An unnamed narrator lives with her boyfriend, the Traffic Warden, in a town forty minutes from London and twenty from Brighton. As the novel begins, she goes for an interview at a company called Weblands for a data entry position. It’s the only place that’s given her an interview since leaving university as an English Literature graduate. She’s surprised when she gets the job.

The job’s as boring as it sounds: she works on reception answering the phone, she enters customer agreements into the database, files forms and sends post. Her work colleagues are mostly boring or irritating except Young Nathan who’s also a recent graduate and is writing a novel, and Rachel who arrives a few weeks later. She knows she’s found an ally on their first lunch break together:

We left our sandwiches on our desks and when we got outside she spun around with her arms out and said, “Oh my god, do you ever wonder what the fuck you’re doing?” She turned and caught the expression on my face and said, “What am I talking about? Of course you do.”

The narrator and the Traffic Warden live in a flat. Conversations about the neighbours and their behaviour are frequent: there’s Mini Man, his moody girlfriend and their toddler, he only comes out to smoke or work on the mini; a woman on the ground floor who has frequent visits from nurses but is never seen; Dusty and Jason who play loud music, and Mike who’s obsessed with the bins and speaks to the Traffic Warden as though the narrator’s not there.

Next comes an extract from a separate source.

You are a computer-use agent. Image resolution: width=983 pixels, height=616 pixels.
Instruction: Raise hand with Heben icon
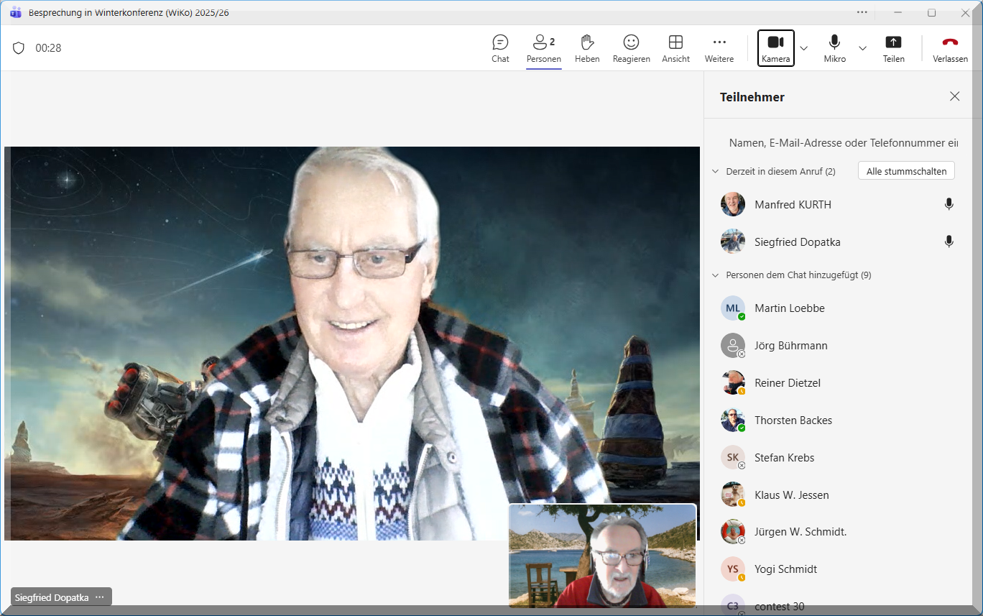[x=587, y=48]
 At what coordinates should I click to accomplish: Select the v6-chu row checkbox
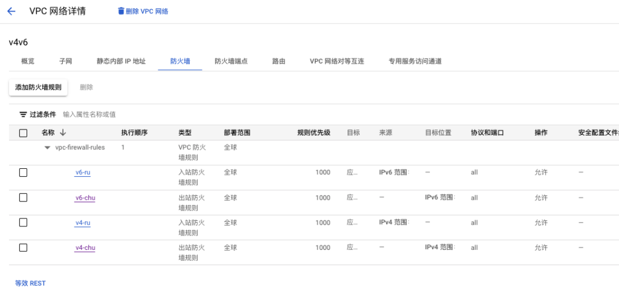[24, 197]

Life is mundane and there are limited ways to liven it up:

I wrenched a trolley from the line and pushed it through the huge open doorway.
“Hey, let’s play Wife Beater.” It was an old game.
He tilted his head to look at the papers on the stand. “No.”
“Oh, go on.”
He grabbed my elbow and bellowed, his teeth close to my face. “Will-you-fucking-shut-up-you-stupid-bitch?”
I bowed my head and just caught the expression on a woman’s face before she went off to Fruit ‘n’ Veg. I knew that we would be destined to see her again, in the frozen aisle, or gazing at cheese, and she would stare at us and pity me then look away.

The real triumph of Everybody Knows This Is Nowhere is that Furse makes a novel about an unfulfilled, tedious, mundane life compelling. Despite the repetitive nature of the content, each time a particular place, person or idea is revisited it’s slightly different and it’s this which allows the novel a momentum and keeps the reader interested. The narrator’s perception of herself as trapped in a dreary job, living in the middle of nowhere is also a scenario that many of us will recognise.

I thoroughly enjoyed the book. It’s well written, oddly interesting and – ironically – a refreshing change from the norm.

 

Thanks to Alice Furse for the review copy.